-- Start --
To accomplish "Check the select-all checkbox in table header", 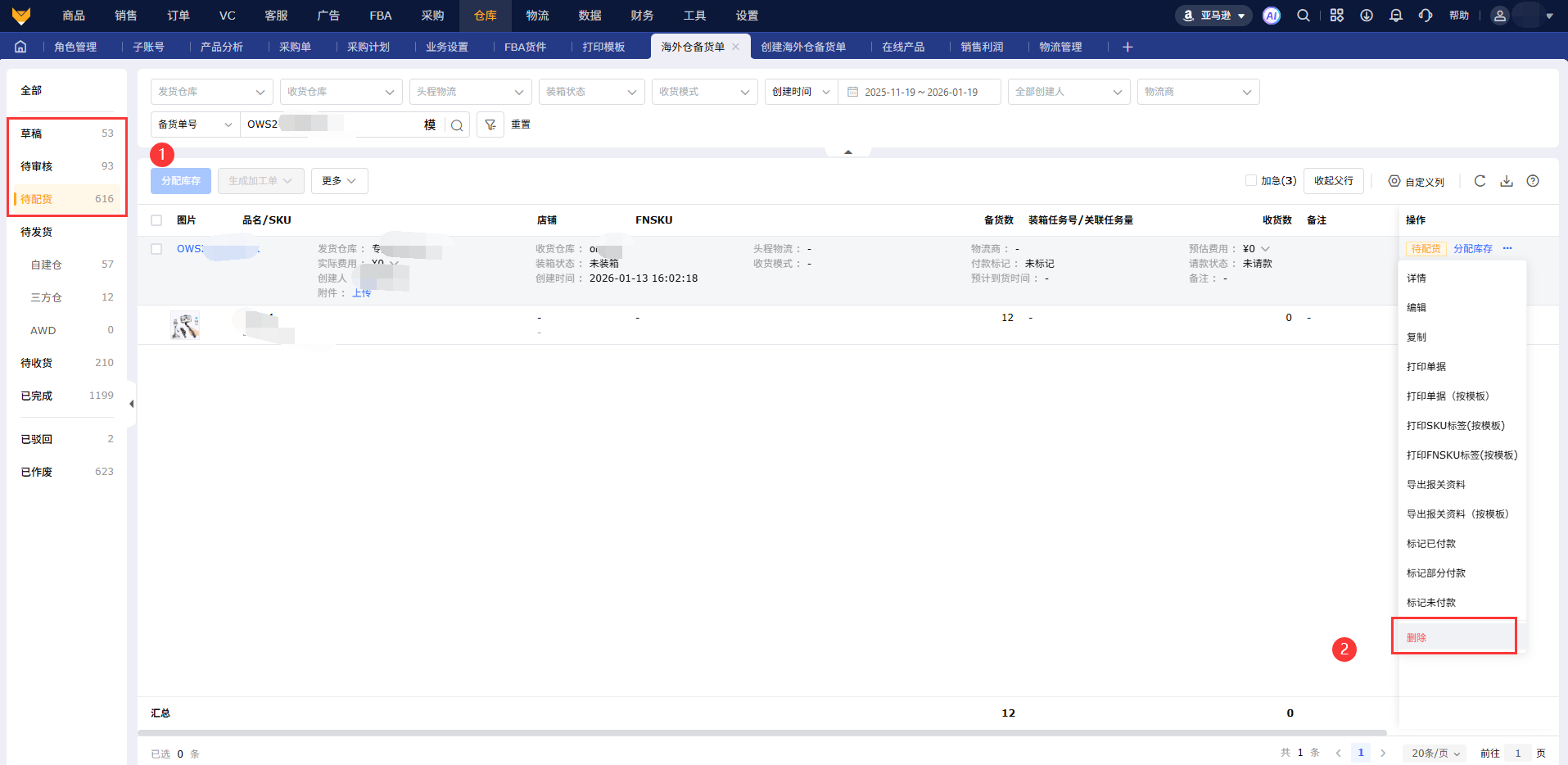I will [156, 220].
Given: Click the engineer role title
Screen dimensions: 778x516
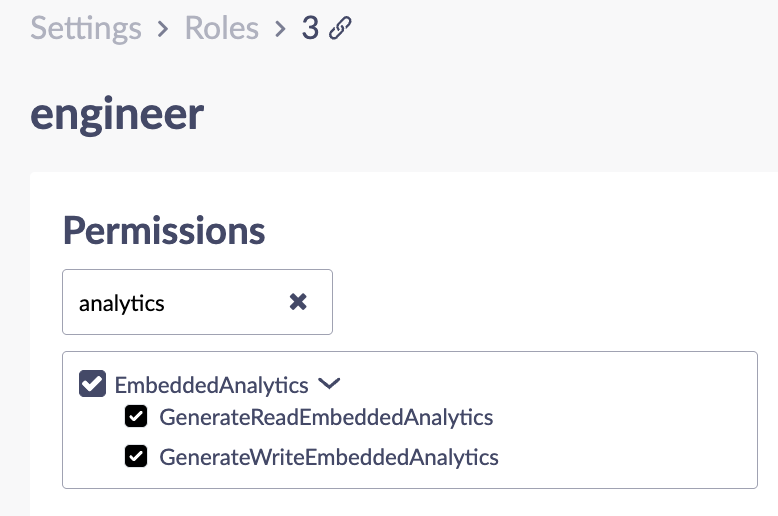Looking at the screenshot, I should pos(117,115).
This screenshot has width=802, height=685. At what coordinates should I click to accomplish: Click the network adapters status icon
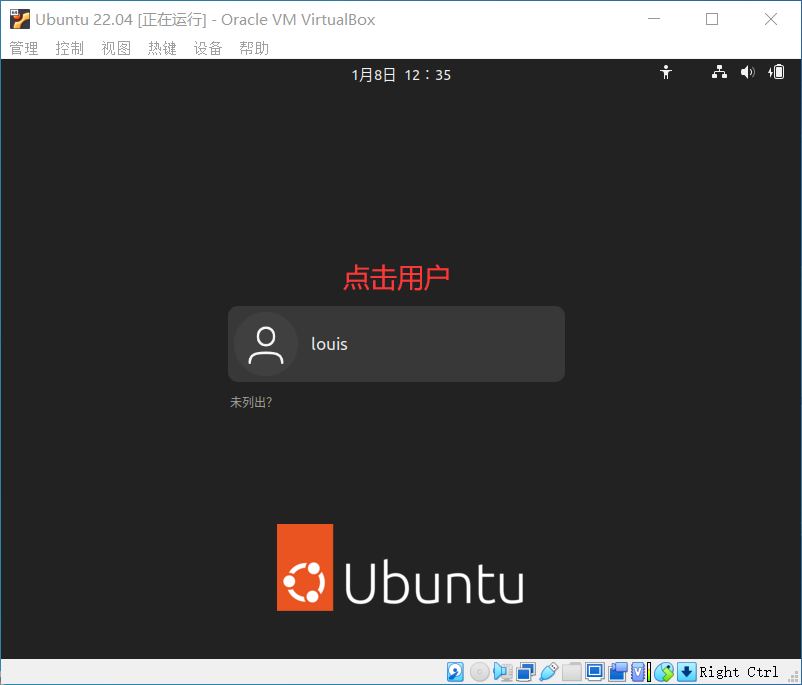tap(525, 671)
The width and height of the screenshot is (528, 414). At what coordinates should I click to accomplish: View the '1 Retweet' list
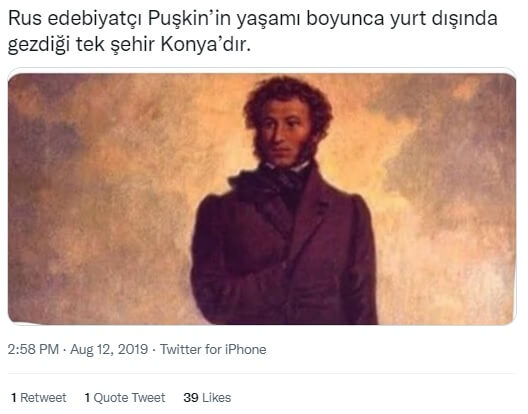[39, 397]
-- End --
### Goal
Express the entries from the line containing "Given: Click the engineer role title" through the line containing "tap(525, 671)" as a two-column CSV with the columns entry_text and answer. Each entry gets one row, with its text and its answer in separate quoted fields, line breaks replaced by spaces, and the pictures left out.

### Exercise answer
entry_text,answer
"Given: Click the engineer role title Screen dimensions: 778x516","Looking at the screenshot, I should pos(117,115)."
"This screenshot has width=802, height=685. At what coordinates should I click to accomplish: Click the network adapters status icon","tap(525, 671)"